Le sujet est sensible, d’autant que l’Espagne est depuis le 25 octobre en état d’urgence sanitaire. Déjà, durant la première vague, une sorte de « police des balcons » avait spontanément fonctionné dans les rues du royaume, des citoyens jetant des œufs ou des insultes à ceux qui sortaient pendant le confinement très strict imposé en mars et avril, sans savoir que, parfois, il s’agissait de médecins. Un homme qui se promenait avec son enfant autiste, à Madrid, en avait fait les frais : sifflements, reproches et insultes avaient bouleversé son fils, et avaient poussé le père de famille à dénoncer publiquement l’excès de zèle des justiciers improvisés.
« Nouvelle normalité »
La perspective d’être constamment surveillé par ses voisins, dénonciateurs anonymes potentiels de possibles entorses aux règles de la « nouvelle normalité » n’a donc pas été très bien accueillie. Ce qui ne veut pas dire qu’elle ne devienne pas une réalité.
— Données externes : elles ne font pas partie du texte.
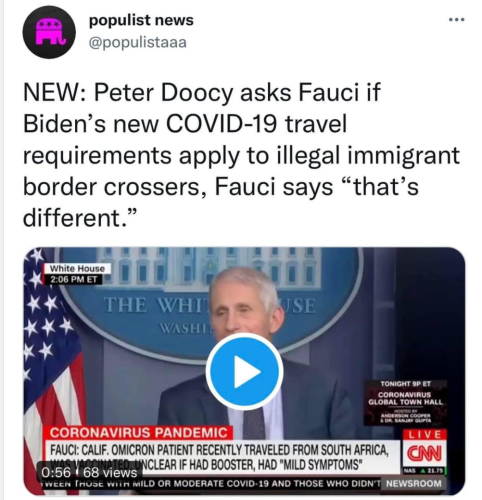
Task: Click the CORONAVIRUS PANDEMIC red banner
Action: (138, 433)
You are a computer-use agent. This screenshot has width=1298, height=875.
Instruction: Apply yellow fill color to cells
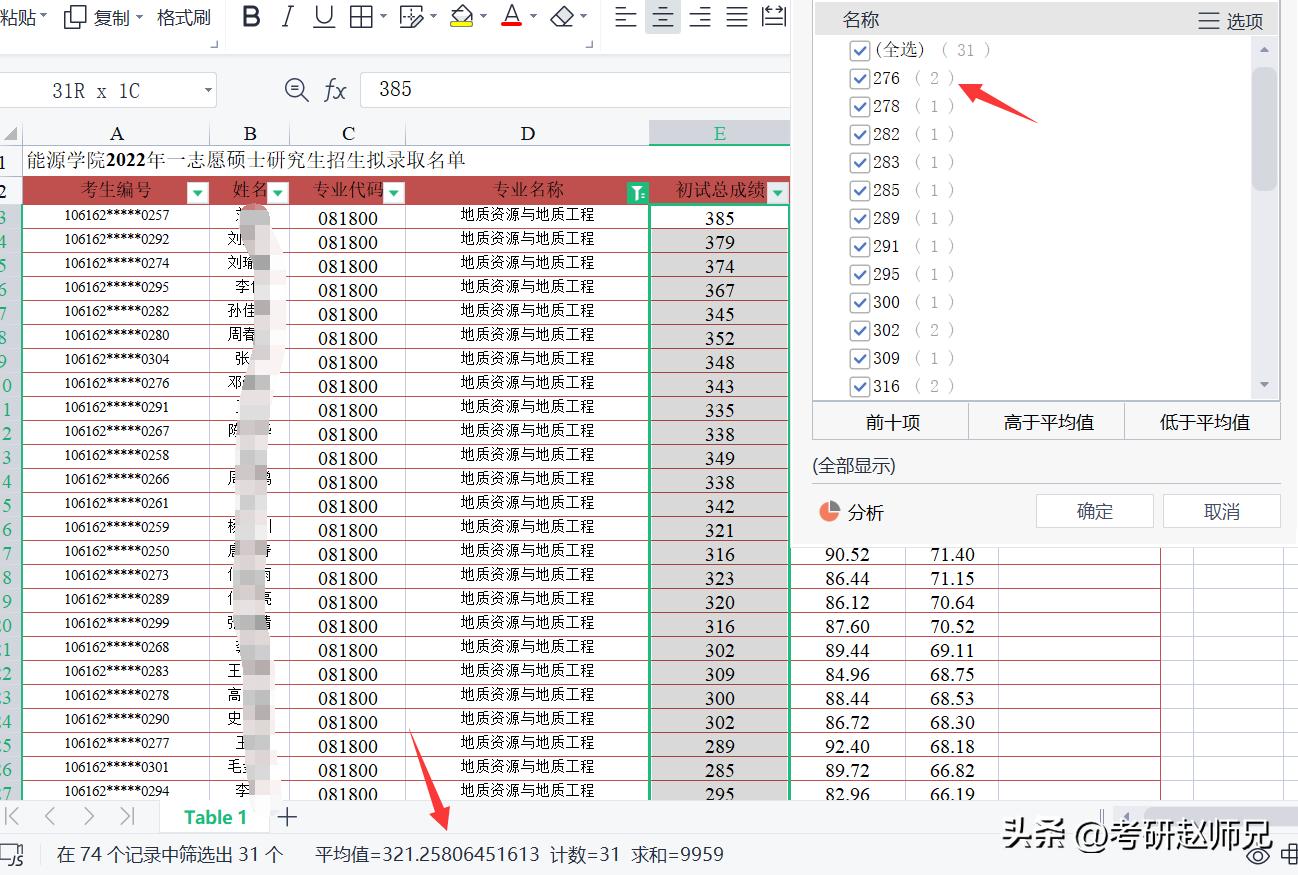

L’Espagne est en effet plutôt à la pointe en matière de collaboration citoyenne avec la police. Une application, AlertCops, a même été créée par le ministère de l’intérieur en 2014 pour mettre en relation directe tous les citoyens avec les forces de l’ordre, police ou garde civile. Chacun peut ainsi devenir un indic.
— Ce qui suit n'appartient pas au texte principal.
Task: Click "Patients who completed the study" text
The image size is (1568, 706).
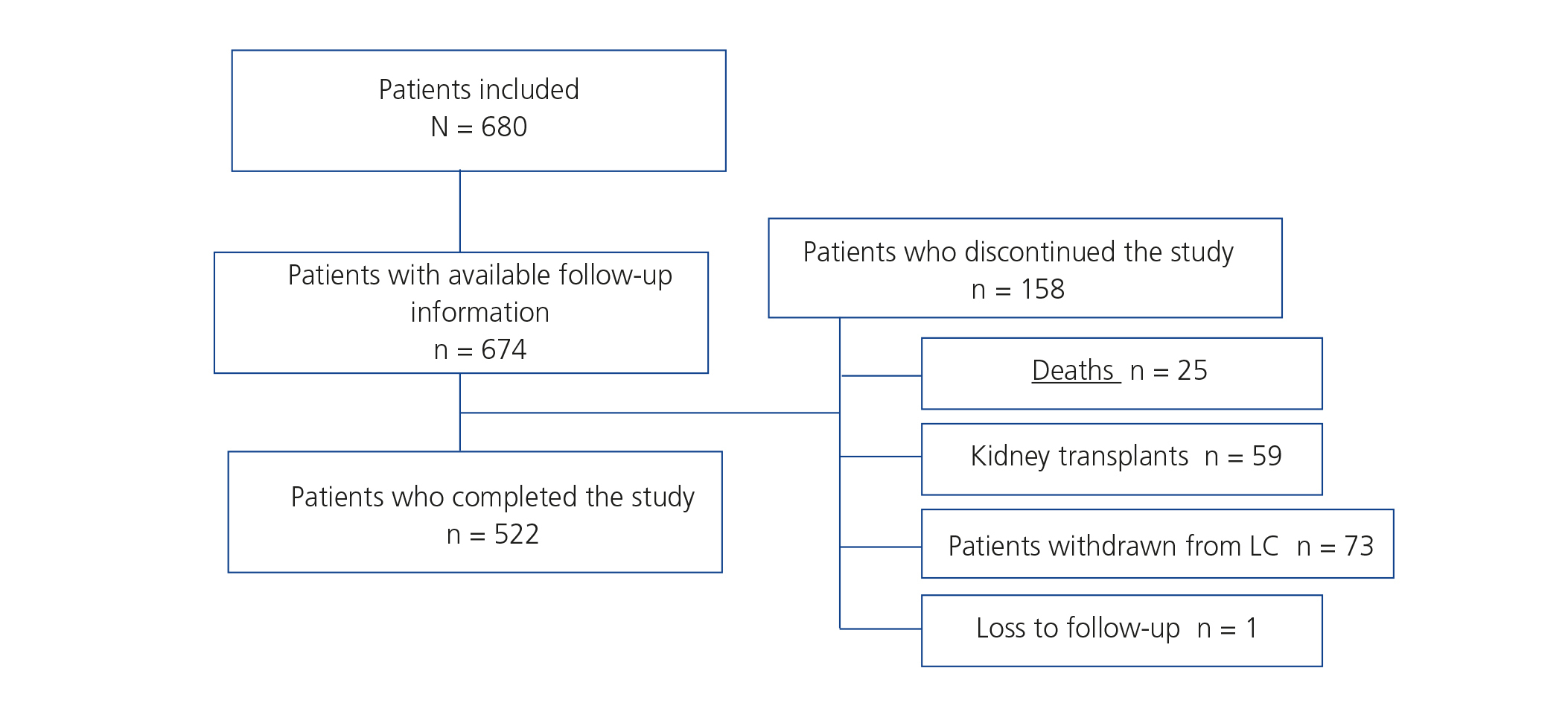Action: tap(492, 497)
L’application gratuite fonctionne de manière très simple mais implique de lui donner accès à de nombreuses données. Nom, prénom, numéro de carte d’identité et adresse doivent être indiqués pour dissuader les plaisantins qui voudraient jouer des tours à la police. Et l’accès à la géolocalisation est automatique lorsque AlertCops fonctionne.
Et pour cause : son principe est d’envoyer une alerte en deux ou trois clics au commissariat le plus proche, lorsque l’on est victime ou témoin d’un des faits ou délits proposés dans le menu : vol, agression, agression sexuelle, violence machiste, délits de haine (racisme, antisémitisme, homophobie…), radicalisation, disparition, harcèlement scolaire, vandalisme ou, le dernier en date depuis septembre, occupation illégale de logement. A chaque fois, l’application demande à l’utilisateur s’il est victime ou témoin et lui propose de joindre une vidéo ou une photo à l’alerte. La communication se fait ensuite par téléphone ou par messagerie instantanée.